♥ Wednesday, May 19, 2010
There Go One More MistakeI had my biology paper 3 yesterday. Same as paper 2, it's better than last year. But again, I'm not happy about it. For question one, we need to record the time taken for the food test. I was not careful enough in reading the question and so I didn't record it. However, biology teacher came to check my answers when there was still 10 minutes left. He told me my mistake and asked me not to panic and redo one more time. He told me I still have time. I did redo it. But while waiting for the colour change, I went back to do my last question. I thought the colour won't change that fast because I waited quite a long time when I do it for the first time. Unfortunately, after finished my last question, I looked at all the test tubes in the water bath and shocked! Three of them had already changed their colour. What I can do was just estimate the time taken for it.
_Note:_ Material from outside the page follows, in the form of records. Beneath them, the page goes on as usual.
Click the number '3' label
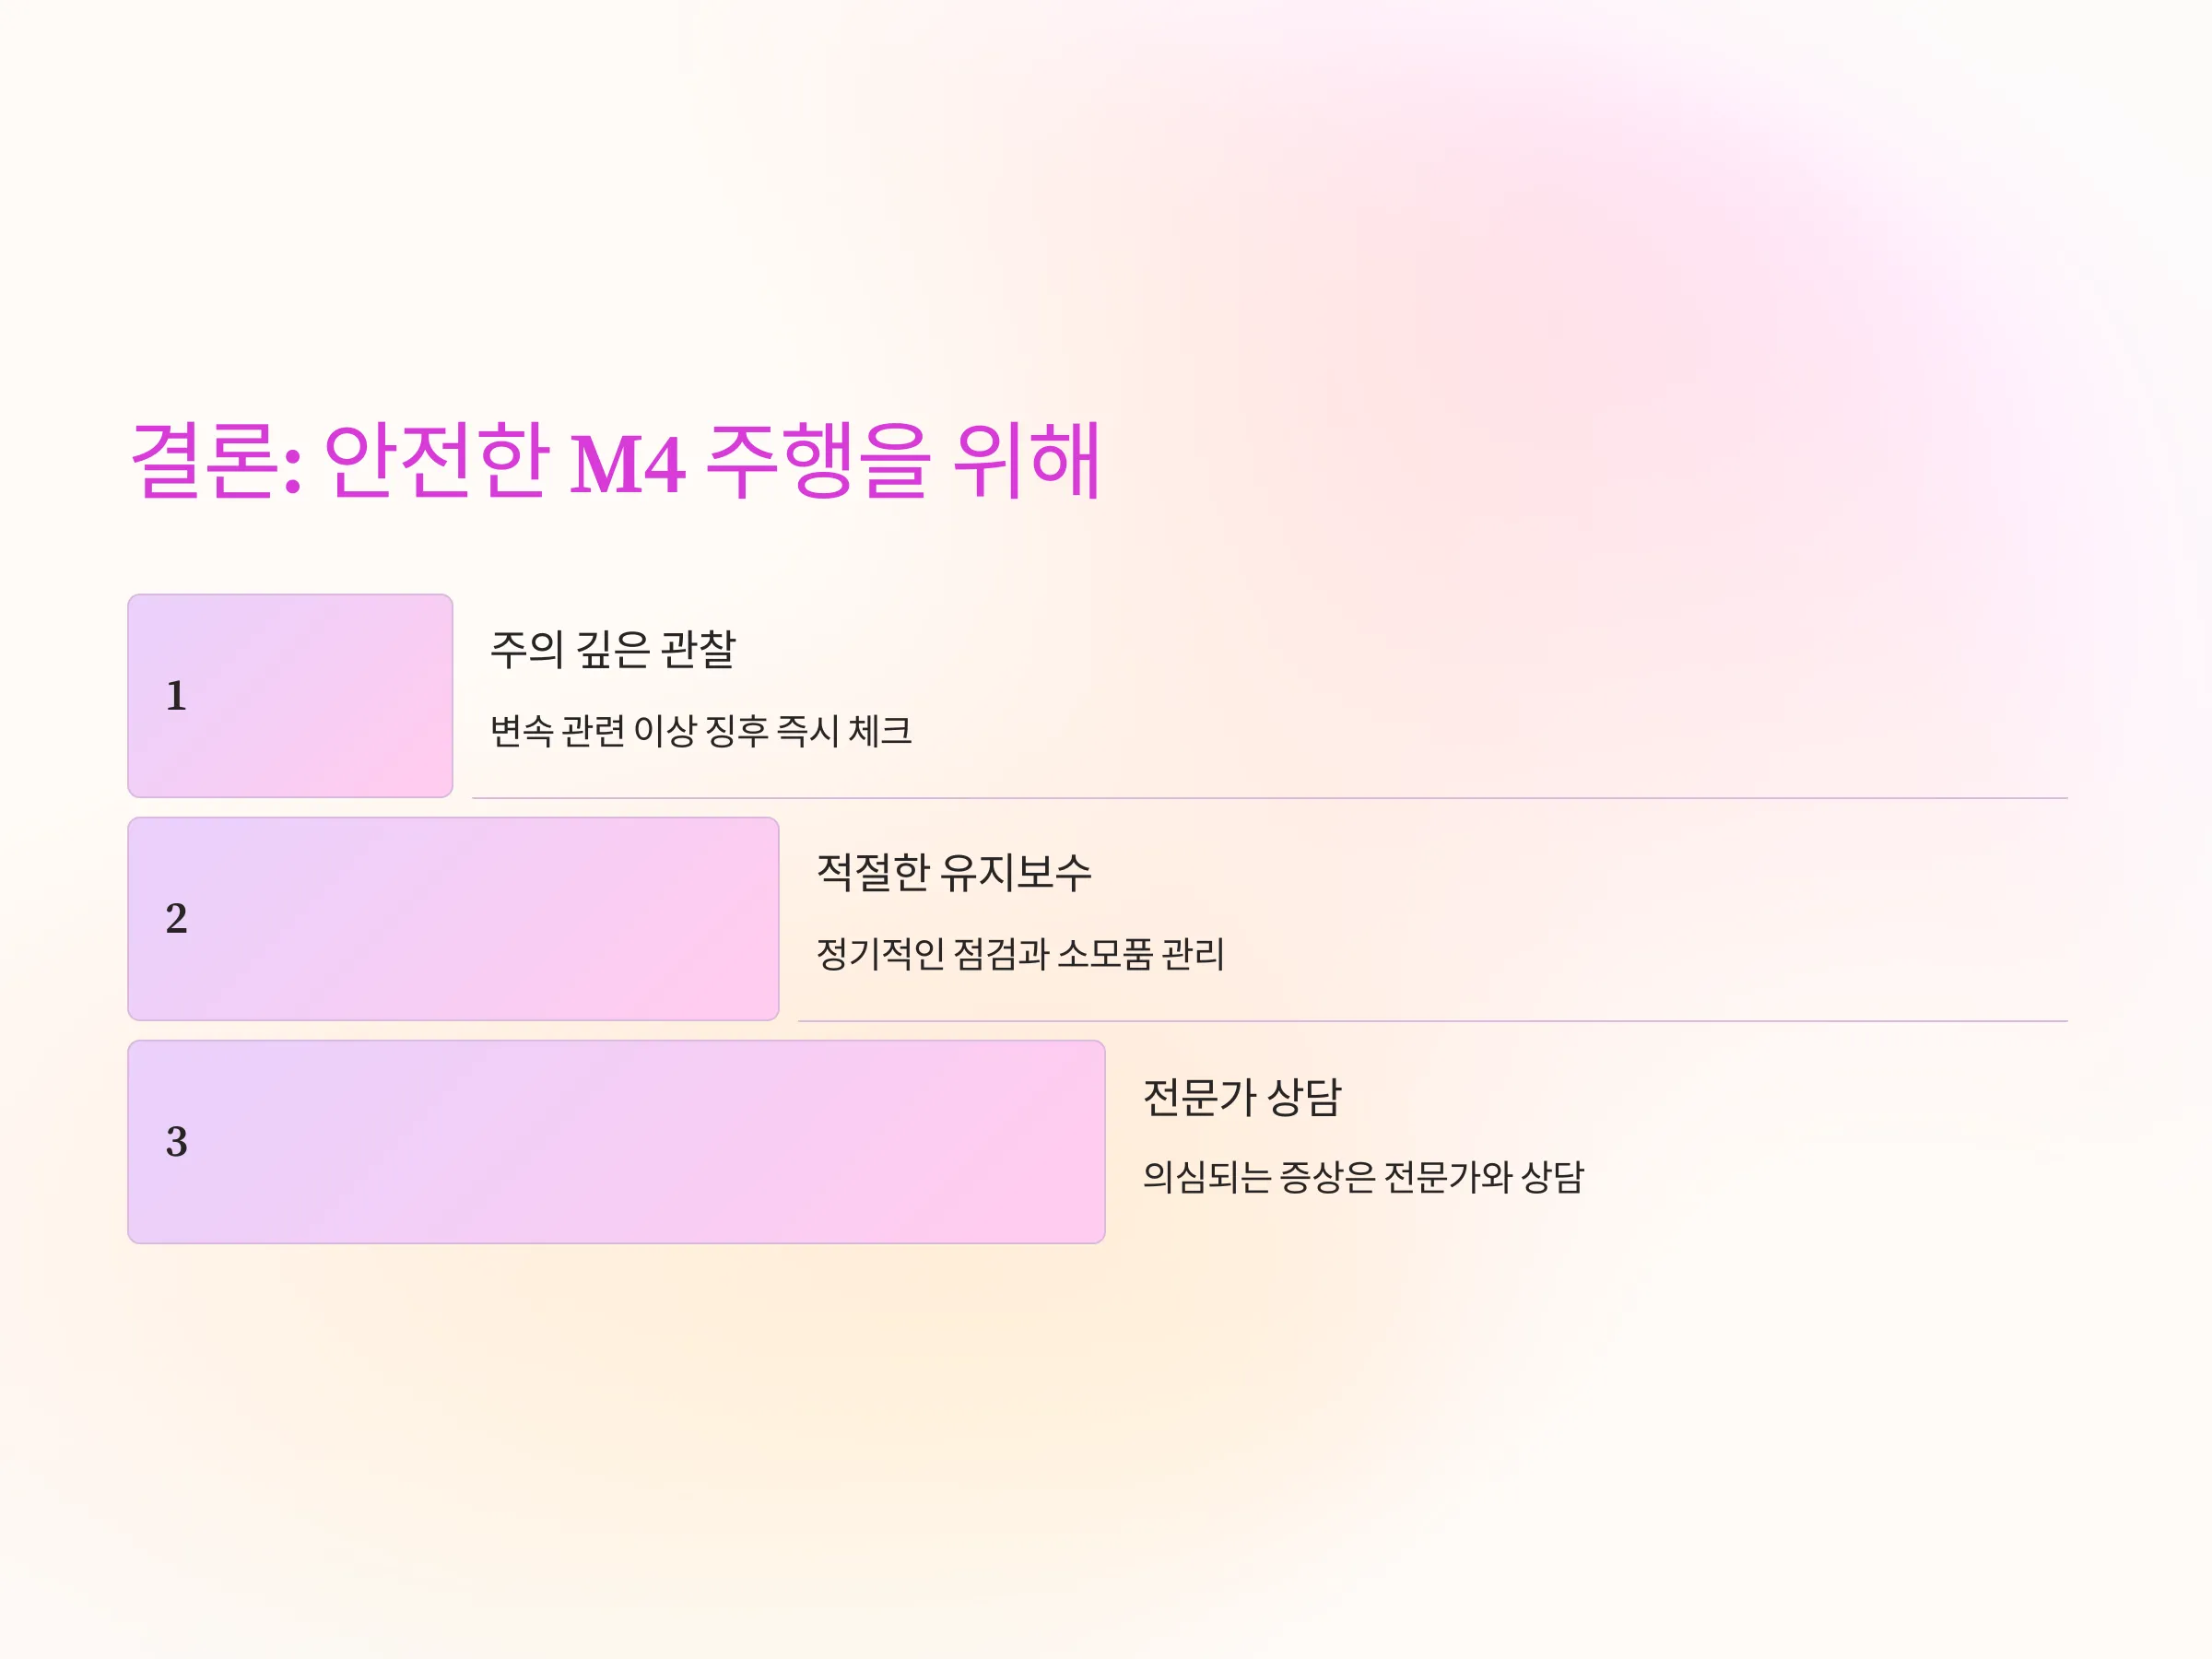click(x=176, y=1142)
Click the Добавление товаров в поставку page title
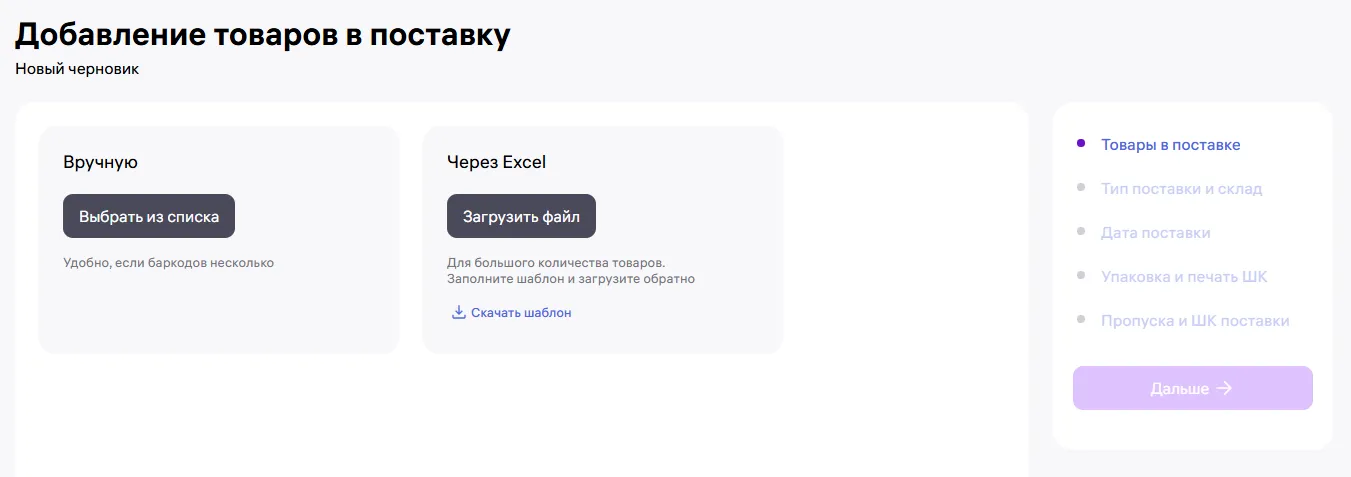 point(263,34)
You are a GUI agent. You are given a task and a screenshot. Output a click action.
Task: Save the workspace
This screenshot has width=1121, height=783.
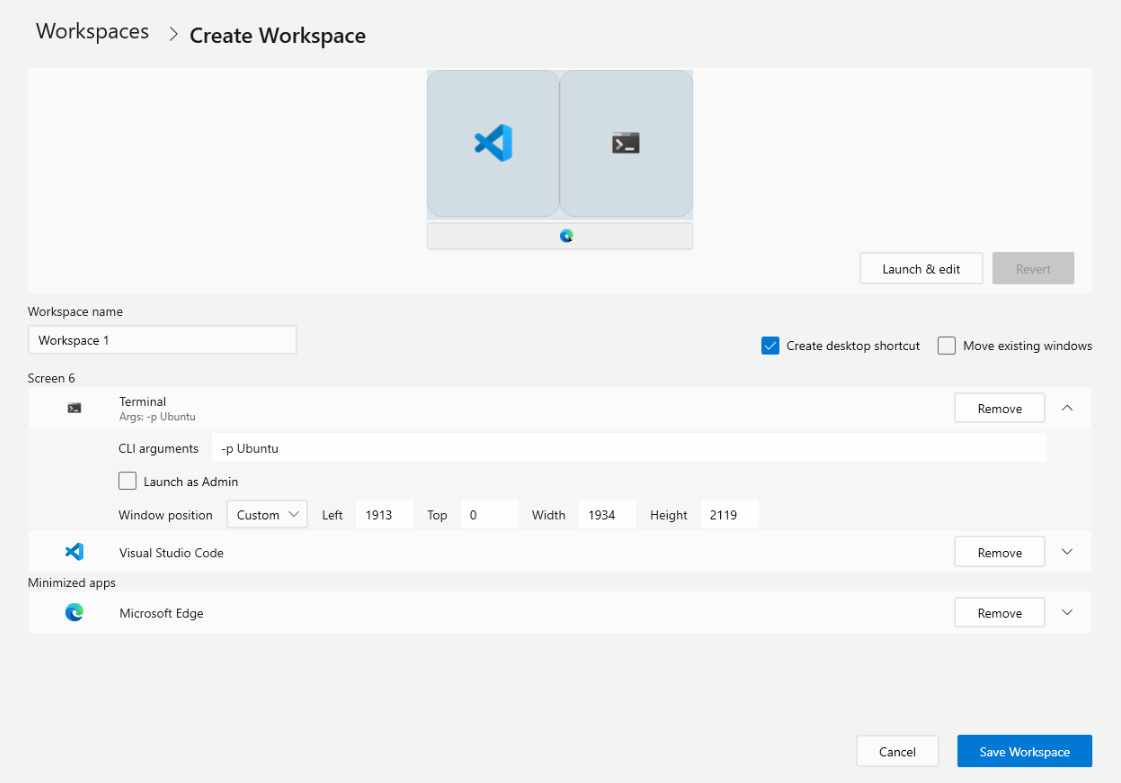click(x=1024, y=752)
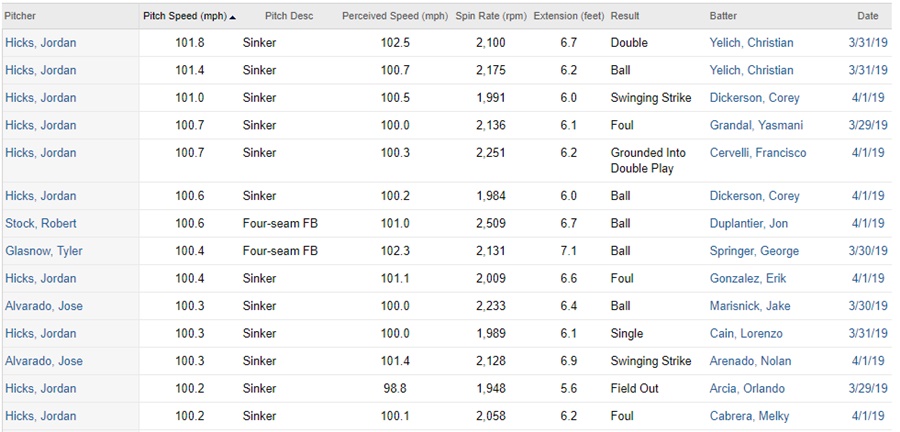This screenshot has height=432, width=900.
Task: Sort by Pitch Desc column header
Action: 288,16
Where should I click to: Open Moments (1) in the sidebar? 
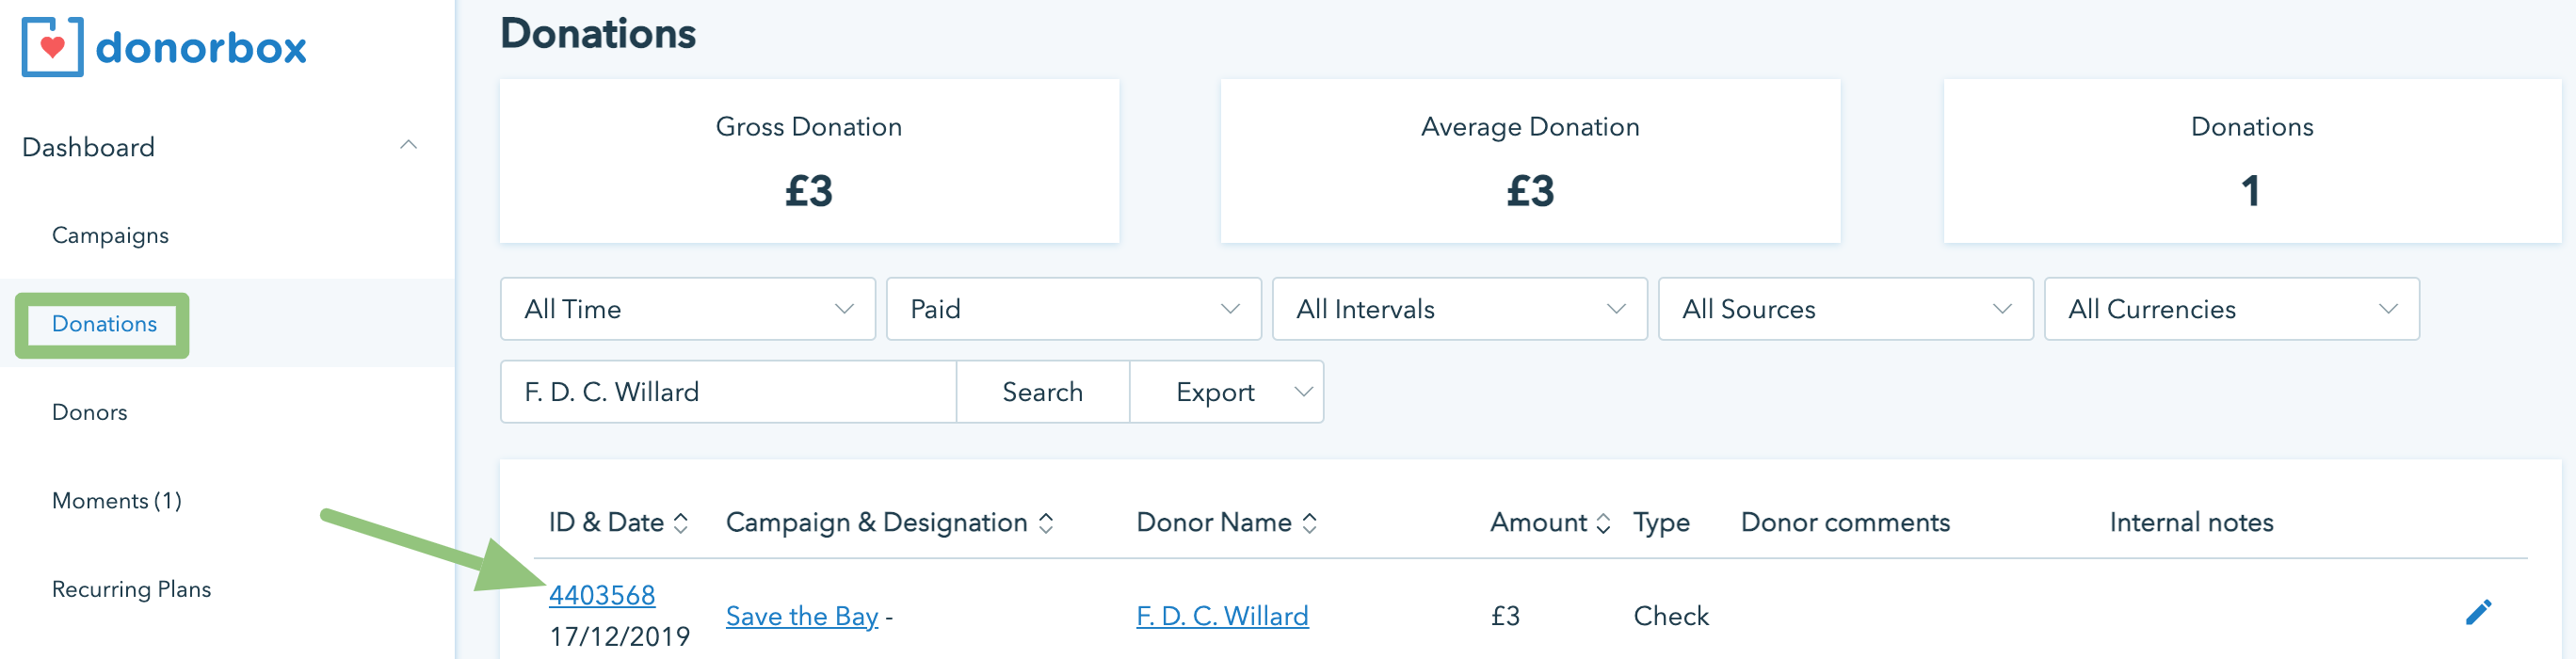pos(116,500)
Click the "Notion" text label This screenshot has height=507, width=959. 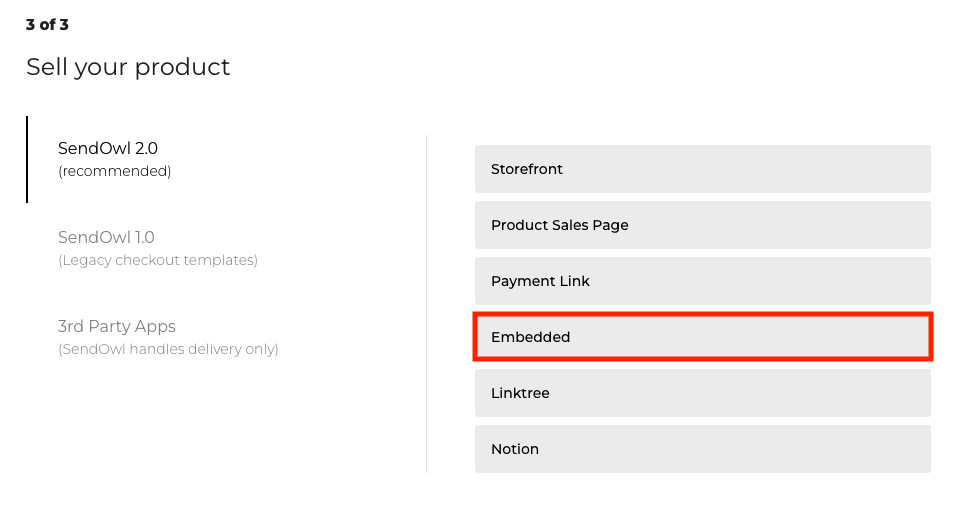515,449
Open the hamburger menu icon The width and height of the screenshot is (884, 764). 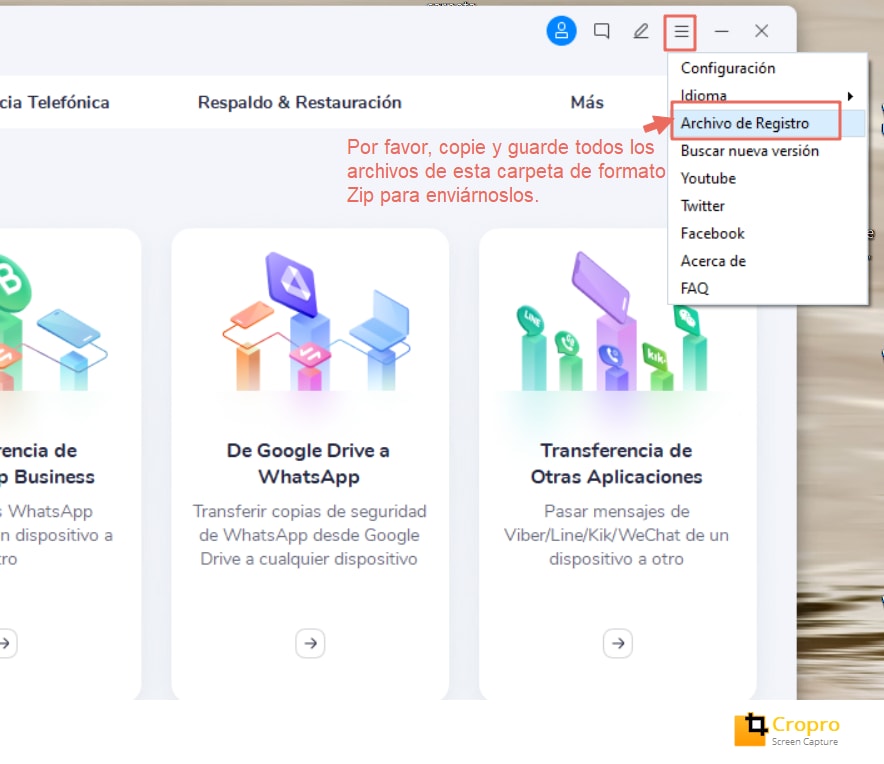coord(681,32)
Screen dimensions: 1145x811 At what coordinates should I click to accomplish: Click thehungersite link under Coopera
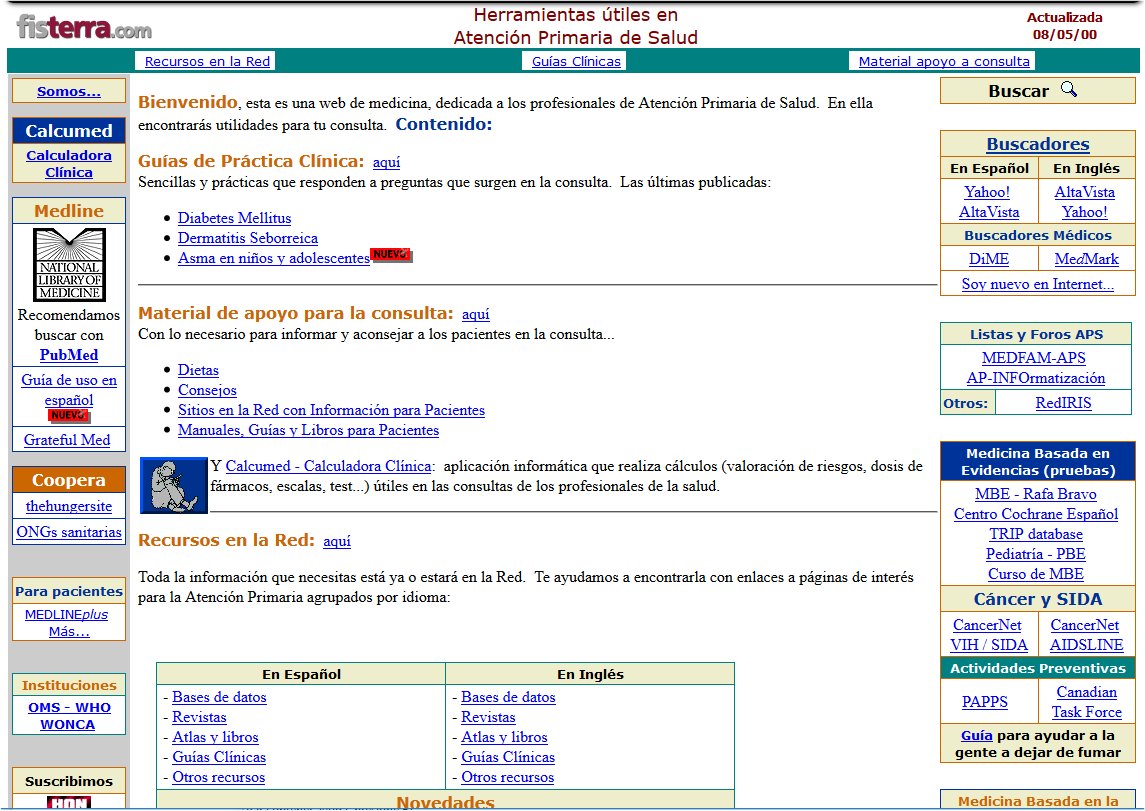[x=69, y=506]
I blame myself for it. I was given the second chance but still, I did it wrong! Why am I so stupid and careless? Why can't I finish the food test first before doing the last question?
Well,this is not the only careless mistake that I made. There's one question asking me to describe and explain the graph I had drawn. The graph is about distance diffused and time. But you know what the fuck did I write? I wrote about temperature and rate of diffusion. Just because the question before the graph is about temperature, I messed up my mind!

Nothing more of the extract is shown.